Cody DeBaun wrote:I would recommend a first flush diverter- they push the need to drain and clean a clogged IBC tote outlet back substantially, and can be quite simple and cheap.
like this one: pipe and bucket simple machine:
Morfydd St. Clair wrote:
I'd urge you to put at least a rain barrel in between your gutter and your soaking systems. When it's raining, you don't need to add more water at the exact same time - you probably need it a couple of days later. I'd be concerned about erosion or damage to young plants with a simultaneous double watering. So I'd recommend blocking gutter runoff from the garden into storage, when it's full redirecting it *away* from the garden, and releasing it to the garden on dry days.
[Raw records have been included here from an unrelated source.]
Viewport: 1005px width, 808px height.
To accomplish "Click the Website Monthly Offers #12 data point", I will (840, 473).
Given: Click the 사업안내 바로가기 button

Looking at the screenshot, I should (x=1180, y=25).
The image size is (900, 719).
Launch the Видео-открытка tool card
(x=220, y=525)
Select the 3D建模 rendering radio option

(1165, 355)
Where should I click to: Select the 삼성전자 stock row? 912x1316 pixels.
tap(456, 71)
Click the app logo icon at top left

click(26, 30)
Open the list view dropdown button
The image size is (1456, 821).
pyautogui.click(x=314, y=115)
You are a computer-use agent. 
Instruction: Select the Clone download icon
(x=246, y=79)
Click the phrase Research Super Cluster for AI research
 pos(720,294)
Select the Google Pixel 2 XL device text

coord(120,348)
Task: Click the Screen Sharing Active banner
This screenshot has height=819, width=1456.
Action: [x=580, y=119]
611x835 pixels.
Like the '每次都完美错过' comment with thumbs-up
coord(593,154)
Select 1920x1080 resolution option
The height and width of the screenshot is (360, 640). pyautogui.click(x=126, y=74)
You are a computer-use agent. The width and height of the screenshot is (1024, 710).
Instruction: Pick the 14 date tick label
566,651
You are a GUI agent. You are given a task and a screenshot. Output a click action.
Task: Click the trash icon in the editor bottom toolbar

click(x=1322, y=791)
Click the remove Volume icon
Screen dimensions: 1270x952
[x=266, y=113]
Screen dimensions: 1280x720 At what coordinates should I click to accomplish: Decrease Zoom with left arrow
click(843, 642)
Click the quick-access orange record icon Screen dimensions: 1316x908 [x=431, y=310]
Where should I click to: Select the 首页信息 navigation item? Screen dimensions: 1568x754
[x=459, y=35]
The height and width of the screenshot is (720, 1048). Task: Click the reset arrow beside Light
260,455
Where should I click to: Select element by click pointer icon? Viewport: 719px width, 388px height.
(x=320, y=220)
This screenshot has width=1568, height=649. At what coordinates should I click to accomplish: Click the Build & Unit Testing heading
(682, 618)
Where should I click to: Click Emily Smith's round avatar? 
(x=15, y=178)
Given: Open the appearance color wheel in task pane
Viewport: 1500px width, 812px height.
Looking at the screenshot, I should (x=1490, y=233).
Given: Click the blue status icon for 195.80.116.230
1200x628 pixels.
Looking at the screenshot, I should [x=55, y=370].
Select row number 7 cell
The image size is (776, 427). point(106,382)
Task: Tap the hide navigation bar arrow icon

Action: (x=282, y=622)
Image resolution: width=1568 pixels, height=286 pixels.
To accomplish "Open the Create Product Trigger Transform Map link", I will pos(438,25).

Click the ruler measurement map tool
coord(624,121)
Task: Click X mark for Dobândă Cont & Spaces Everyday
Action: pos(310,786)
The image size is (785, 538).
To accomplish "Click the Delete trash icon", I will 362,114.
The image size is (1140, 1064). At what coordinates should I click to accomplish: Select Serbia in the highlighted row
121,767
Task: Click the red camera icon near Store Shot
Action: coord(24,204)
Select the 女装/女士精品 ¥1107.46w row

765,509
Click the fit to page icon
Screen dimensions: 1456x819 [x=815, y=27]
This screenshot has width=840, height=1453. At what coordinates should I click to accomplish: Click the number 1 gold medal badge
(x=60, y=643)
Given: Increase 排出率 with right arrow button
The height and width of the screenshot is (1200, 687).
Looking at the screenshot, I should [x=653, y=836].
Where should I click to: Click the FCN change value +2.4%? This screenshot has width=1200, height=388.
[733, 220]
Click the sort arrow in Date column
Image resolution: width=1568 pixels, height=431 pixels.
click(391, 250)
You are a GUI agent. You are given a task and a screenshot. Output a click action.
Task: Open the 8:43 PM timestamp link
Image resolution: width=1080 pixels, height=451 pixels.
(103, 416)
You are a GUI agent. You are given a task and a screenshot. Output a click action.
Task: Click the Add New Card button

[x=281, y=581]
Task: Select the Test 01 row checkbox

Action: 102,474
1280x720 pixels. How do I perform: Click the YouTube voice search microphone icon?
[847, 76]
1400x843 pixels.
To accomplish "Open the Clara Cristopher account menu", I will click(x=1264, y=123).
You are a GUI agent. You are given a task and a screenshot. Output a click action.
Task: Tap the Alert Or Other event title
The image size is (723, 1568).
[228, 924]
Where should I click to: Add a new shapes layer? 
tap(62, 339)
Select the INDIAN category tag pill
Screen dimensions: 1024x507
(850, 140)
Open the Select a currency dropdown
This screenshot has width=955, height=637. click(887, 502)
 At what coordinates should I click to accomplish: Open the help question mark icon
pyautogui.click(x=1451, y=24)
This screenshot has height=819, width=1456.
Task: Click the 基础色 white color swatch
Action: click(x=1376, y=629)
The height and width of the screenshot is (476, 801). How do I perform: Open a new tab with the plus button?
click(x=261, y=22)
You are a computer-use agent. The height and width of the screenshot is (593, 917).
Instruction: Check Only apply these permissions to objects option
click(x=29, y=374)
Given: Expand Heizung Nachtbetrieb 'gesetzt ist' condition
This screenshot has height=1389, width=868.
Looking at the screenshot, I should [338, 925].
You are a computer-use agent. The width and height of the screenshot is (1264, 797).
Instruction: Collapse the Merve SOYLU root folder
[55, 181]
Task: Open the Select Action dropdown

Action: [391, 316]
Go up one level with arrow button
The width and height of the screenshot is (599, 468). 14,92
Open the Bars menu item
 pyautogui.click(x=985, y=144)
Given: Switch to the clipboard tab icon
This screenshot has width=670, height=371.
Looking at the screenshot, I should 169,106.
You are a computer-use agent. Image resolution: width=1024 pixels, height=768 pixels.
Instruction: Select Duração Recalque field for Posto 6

If my assumption is wrong, then you could just unblock the connection. A rain barrel runs about $100 (some cities will provide subsidies, at least in the US) which is annoying if unneeded but probably small on the scale of a "water soaking system".
Tyler Ludens wrote:I believe that is called "open shade."
Mike Jay wrote:I think it depends on a few things...
- How tall are the fruit trees when you plant them (can they get sun if they can see over the fence)?
- How far from the fence would you plant them? Right on the N side of the fence will be in the shade most of the time but 2 feet away should be more sunny.
- How is the morning and evening sun? In the middle of the summer (Northern Hemisphere) the sun rises in the NE and sets in the NW so you may get some direct sun early and late.
My guess is that if you plant 4' high trees 1' away from the fence, they will get partial sun. Once they get a foot or two taller they'd have nearly full sun unless you have other trees/buildings providing shade. If you espalier them tight to the fence and keep them shorter than the fence, they'd be in full to part shade all the time.